Before beginning ball work in earnest, Sorensen put his players through two weeks of rigorous running. He is adamant that stamina and discipline are prerequisites for playing the one-touch, attacking style in which he is steeped.

"You can't expect Second Division players to perform like Premiership stars. But you can still aspire to do it and I have a feeling my players fancy going for it. The British have always been good at the physical side but less so the tactical and the technical, though it's definitely improved in the last few years."

Crewe, under Dario Gradi, won promotion from Walsall's level adhering to what Sorensen hails as pure football values. However, it was Bury, "a very powerful side", who took the title. Although that fact tempers his idealism, mention of top scorer Kyle Lightbourne's pounds 500,000 switch to Coventry provokes an example of the positive thinking that led Walsall to choose him ahead of Willie Donachie, Gordon Cowans and Frank Stapleton.

"Kyle did brilliantly last season, but other sides were able to say: `Stop him and we'll probably stop Walsall scoring.' That made us easier to defend against. I want us to score goals from all over the team."

Sounds not unlike Total Football, as exemplified by Cruyff and Co. "You could say that," Sorensen says. "Put it this way, I won't complain if my right-back scores 15 this season."

In reality, he will be look more to a French striker - Basile Boli's brother, Roger - whose capture this week has fuelled his natural optimism. "I haven't promised my chairman we'll go up this season. Our budget isn't the biggest, to say the least, but I do intend to do it within my two- year contract.

"Why not? There's 300,000 people in Walsall, so we'd pack the place out if Wolves, West Brom and Stoke were coming here in the First Division.
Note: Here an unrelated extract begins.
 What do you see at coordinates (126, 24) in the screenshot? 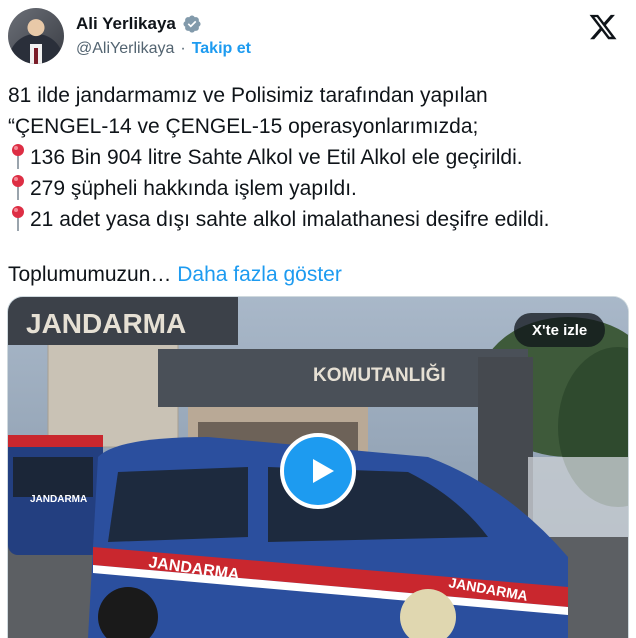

And I don't plan to leave after that because the club would give me such a damn good contract that I'd have to stay!"

The hype and hopes of August often turn to sawdust by September, but Sorensen is sure he will not buckle under the legendary pressure of his new profession. "I thrive on stress," he asserts. "It can be a positive thing, to get the adrenalin going. It was fun doing a million-pound deal in the commercial world, but I'd sooner win 3-0."